FIG. 1 is a configuration diagram of a binarizing device according to an embodiment of the present invention.

FIG. 2 is a diagram showing a configuration example of a conventional binarization device.

FIG. 3 is a configuration diagram of a line width calculation unit according to an embodiment of the present invention.

[Explanation of symbols]

 11 multi-valued image data input means 13 threshold value determination section 14 binarization section 15 binary image memory 16 character recognition section 17 3 × 3 pixel extraction section 18 line width calculation section 19 multi-valued image delay buffer 21 multi-valued image data input section 22 Multi-value image scanning buffer 23 Threshold value determination unit 24 Binarization unit 25 Binary image memory 26 Character recognition unit 27 3x3 pixel extraction unit 28 Line width calculation unit 181 Black dot counting unit 182 Contour point counting unit 183 Black dot / contour Point table 184 Line width calculator 185 Line width information table

Claims (1)

[Claims] 1. An image data binarization apparatus comprising: means for inputting multivalued image data; and a memory for storing a binarization result of the input multivalued image data.
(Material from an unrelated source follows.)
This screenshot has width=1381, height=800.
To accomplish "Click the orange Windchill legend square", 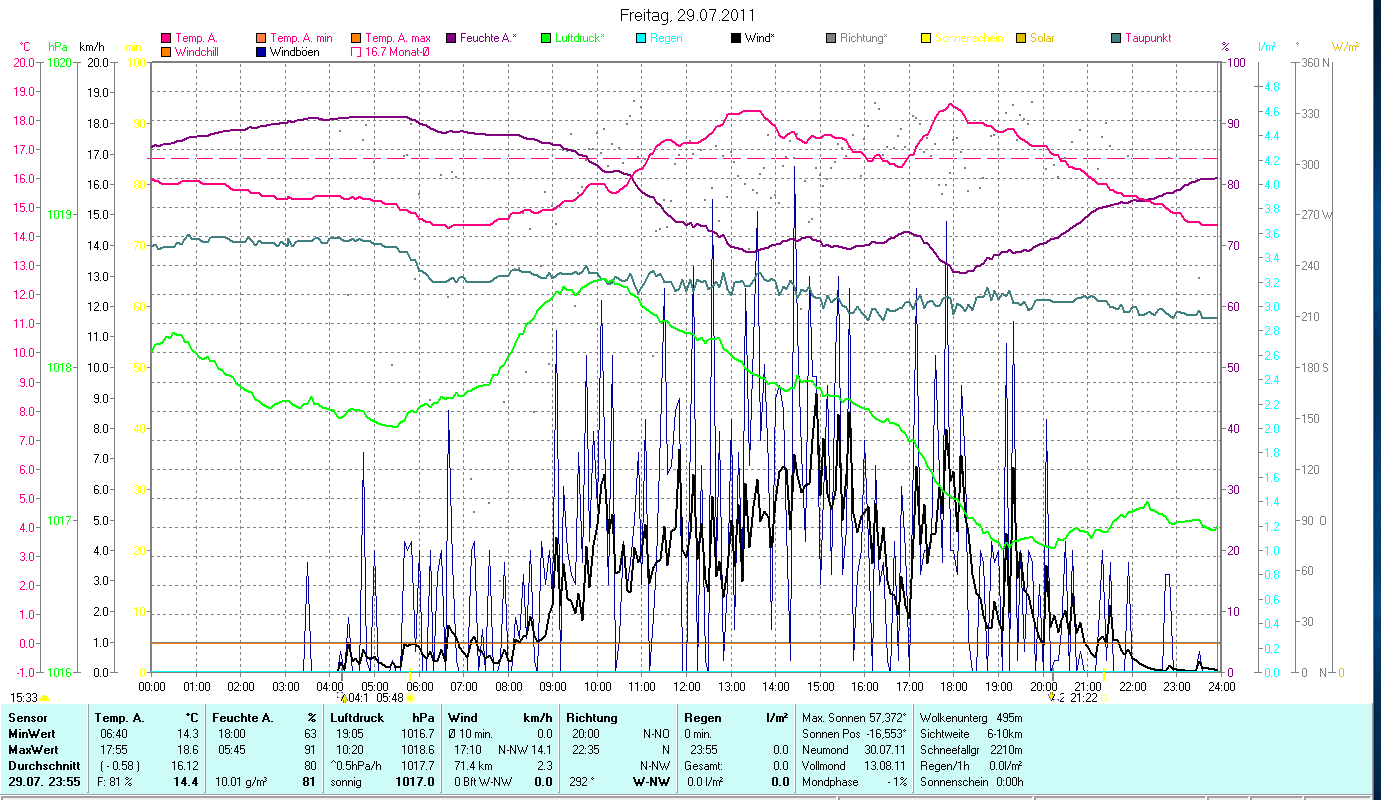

Means for simultaneously obtaining the average line width for the threshold value when binarizing with the threshold value and the line width calculation result by the plurality of threshold values, one line width closest to the predetermined line width setting value is selected and selected. Means for outputting a binarization threshold value corresponding to the line width, a memory for temporarily storing multi-valued image data for a line width detection setting range until the threshold value is determined, and the threshold value,
A binarizing device for image data, comprising means for sequentially binarizing multi-valued image data in the memory.